Credit:

50 Years Ago

■Americans throughout the country Thursday will witness an historic event when the Post Office Department breaks 200 years of tradition to become the United States Postal Service. Northampton, Easthampton, and Amherst Post Offices will issue a new 8-cent stamp bearing the Postal Service emblem.

■“I am, of course, delighted,” President Lewis O. Turner of Greenfield Community College said today, “that the Legislature and the governor have given their approval for the construction to begin on our new building.” The new campus, which it is hoped will be ready for occupancy in the fall of 1973, is located off Colrain Road in the Greenfield Meadows.

25 Years Ago

■John E. Burruto, principal of the Amherst-Pelham Regional Junior High School, has been offered the job of principal of Haverhill High School. Reached at home last night, Burruto confirmed he’d been offered the job and was thinking it over but declined any further comment.
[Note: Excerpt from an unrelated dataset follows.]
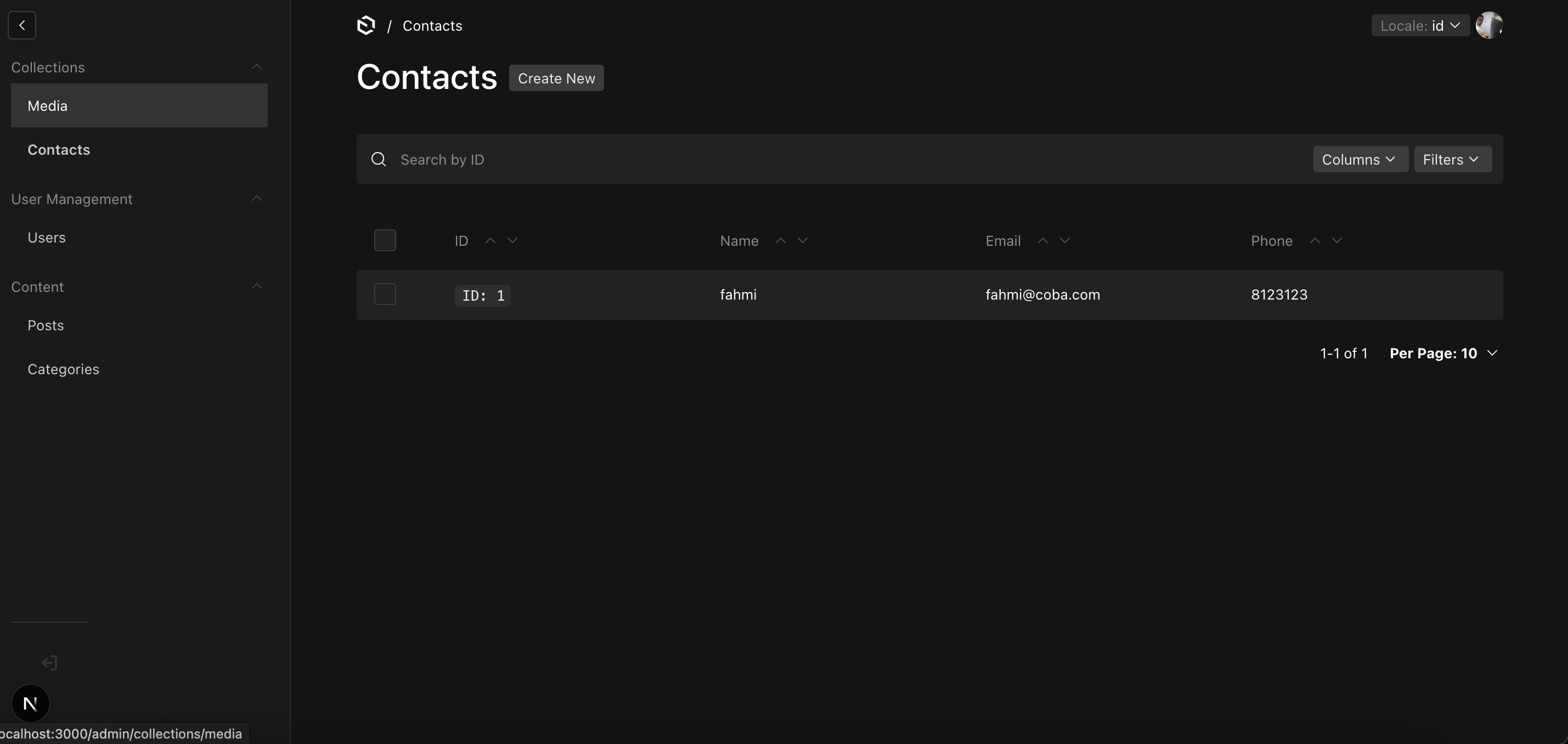The image size is (1568, 744).
Task: Collapse the User Management group
Action: 256,199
■Sales of strawberries last week in several U.S. markets plummeted as the fruit was blamed for spreading a parasite that left people violently ill with stomach cramps and vomiting. Now there’s a new possible culprit: raspberries, which may be to blame for spreading Cyclospora, the U.S. Centers for Disease Control and Prevention has warned.

10 Years Ago

■A businessman long active in the Northampton area hospitality trade, and who had recently made a significant comeback with the reincarnation of Page’s Loft, died over the weekend in Vermont. George W. “Bo” Page Jr. was remembered today as an honest businessman, a good friend and one who could never stop moving, always looking forward to the next challenge.

■Diane St. Martin of Hidden Acres Farm in Southampton has been awarded the Continental Kennel Club’s 2011 Breeder Merit Award for her work with American mastiffs. St. Martin received the award to mark her commitment to advancing the breed and her dedication to ensuring that her pups are healthy and well socialized before they are sold.